Shantae really is in a world of its own. I don't think I've had this much good clean fun with an action-RPG in quite some time. I don't even really have any titles to justly compare it to, as its charm and complexity aren't cloned from anywhere in particular (a statement which should give modern mobile developers pause). Mechanically, it's been likened to a CastleRoid, and while the simile isn't too far off, it's not spot-on either. Digging deeper into my bag, I could liken it similarly to Monster World 4 (shoutout to Vlcice!), but once again, some aspects line up but some of MW4 falls short of Shantae. I got the same sort of technological-emotional buzz exploring Shantae as I remember having when I stumbled across Sylvan Tale, GameGear's own transforming-hero action-RPG packing SNES Illusion-of-Gaia-esque punch into considerably less hardware. Matt Bozon and WayForward definitely outdid themselves on this one, or at least they would have if it wasn't, to all immediate appearances, their first title. I've seen quotes that Shantae should be playable in 4 hours to a new player. I'd say 4 hours is more of a speedrun target, and guess more like 10-15 if you're exploring everywhere and going for 100% on your first play. I personally stretched it out over a very enjoyable week of travel, and then re-beat it in about 6 hours for this write-up. If nothing else, that's not too shabby for GameBoy. If you ever see it in the wild (it is after all quite rare), don't hesitate to pay premium. And if not, well, I hope to be able to report in not too long whether Risky's Revenge is a viable alternative.

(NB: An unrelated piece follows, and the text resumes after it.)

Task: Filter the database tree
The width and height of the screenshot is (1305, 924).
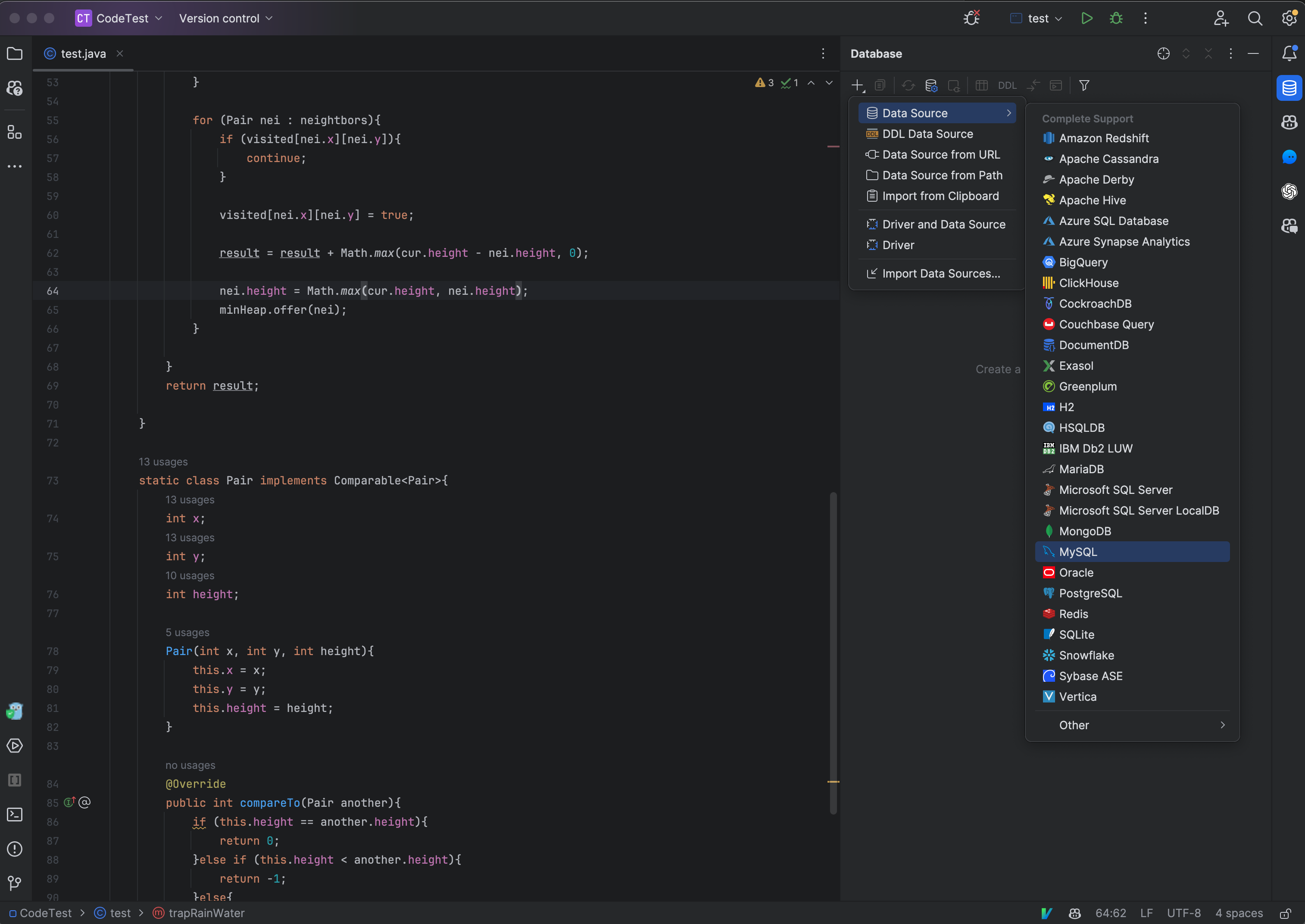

That impressed me enough to consider trying it out when I get a chance. :)
One other side note I found in follow-up research- the game does change subtly when played on GBA apart from the bonus dance: all colors are software-brightened. This was to counteract the fact that GBC games appeared muted on GBA screens of the time. KiGB shows this nicely, although I didn't spot it until I went looking. Be sure "Pretend to be GBA" is unchecked if you want the authentic palettes!
Not long after this write-up, I started contemplating speedrunning the game, and word on SDA is copies are now listing as high as $400 O.O;
If you use KiGB to run this game, be aware that the dance studio occasionally causes KiGB to look like it's hung. Just give it a min and it'll continue working again.
I'll say this: I'd [i]love[/i] to see a remake of this (in 2D of course) on one of today's consoles, preferrably in HD. I'm only up to the point where I can become a monkey and I'm completely hooked.
Capcom blew it leaving on this one.
And once I get through a bit more of my queue, or hit one of the trips I have coming up, I'll totally be checking out Risky's Revenge. I saw somewhere that WayForward claims to have made some Shantae tech-demo or game on every new platform they've tried- 2D and 3D- but Risky was the first full sequel they could publish.